Há quem queira fugir à regulação do mercado criptoativo, alerta responsável europeia

A regulação deverá chegar no espaço de um ano, diz a comissária europeia para os serviços financeiros. Mas há ‘players’ do mercado que escolhem deliberadamente jogar contra as regras, avisa. A abordagem deve ser “global”.

Alguns líderes do sector dos criptoativos estão a entrar “por um caminho muito perigoso”, alerta a comissária europeia para os serviços financeiros, Mairead McGuinness. As considerações dadas em entrevista à CNBC apontam para uma divisão no mercado: há quem já esteja a seguir as regras que ainda nem existem e há quem queira contorná-las à força. A responsável europeia pede uma “abordagem global” que proteja os investidores.

A regulação parece vir a ser uma certeza incontornável, mas o atrito das relações com os players do mercado mantém-se, à medida a que o mundo assiste a escândalo atrás de escândalo, sendo o mais recente o da FTX.

A União Europeia aprovou em junho deste ano a diretiva MiCA (Markets in Crypto-Assets), com o objetivo de reduzir o risco que os investidores enfrentam ao participar no mercado dos criptoativos. Na sua essência, a diretiva passa a responsabilizar parcialmente as plataformas e empresas que operam no mercado pelas perdas dos investidores, mas a legislação só deverá entrar em vigor dentro de um ano, dando aos Estados-membro tempo para atualizarem a legislação nacional.

O MiCA “não entra em vigor pro mais um ano, mas acho que já começa a ter um efeito”, considera Mairead McGuinness, que diz que as empresas da indústria cripto que querem fazer parte do mercado regulado “já estão a agir em conformidade com aquilo que a legislação determina”.

Contudo, avisa, há players que não vão jogar pelas mesmas regras, por estarem fundamentalmente contra uma regulação do mercado.

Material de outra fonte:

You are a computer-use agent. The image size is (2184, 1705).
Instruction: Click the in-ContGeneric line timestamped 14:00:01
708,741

“Alguns dos que estão envolvidos no mercado criptoativo só o estão porque não queriam fazer parte de um mercado regulado e gerido”, considera a responsável europeia. “Querem estar separados e em paralelo a esse mercado regulado. E esse é um caminho muito perigoso”, acautela.

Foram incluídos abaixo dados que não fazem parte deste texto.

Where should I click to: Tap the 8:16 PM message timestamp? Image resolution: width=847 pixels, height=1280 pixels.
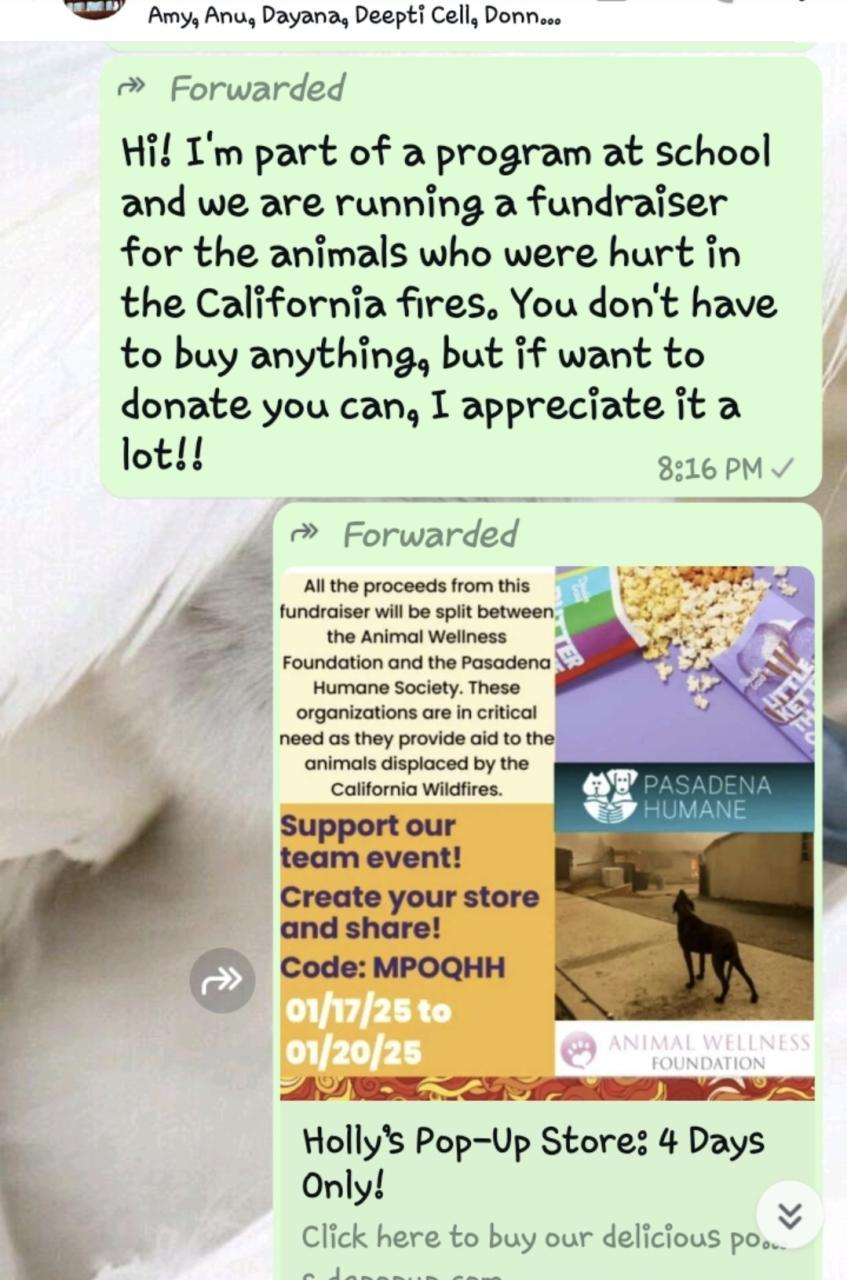710,468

Alguns dos maiores tropeços no mercado dos criptoativos vieram evidenciar o risco que os mesmos representam para os consumidores. O colapso mais recente da FTX, o cryptocrash e o afundar da stablecoin terraUSD são alguns dos capítulos mais marcantes de uma mercado que, em boa verdade, nunca se deu à estabilidade.

“Temos visto eventos no espaço cripto que servem de ‘abre-olhos’ àqueles que achavam que os investimentos só iriam valorizar”, destaca McGuinness. O mercado cripto, diz, é como as alterações climáticas: “Precisa de uma abordagem global”.

Ainda em continente europeu, mas fora do alcance regulatório da UE, há sinais de que o Reino Unido se prepara também para regular o mercado, em linha com as considerações do MiCA – que começou a ser desenhado ainda antes do Brexit.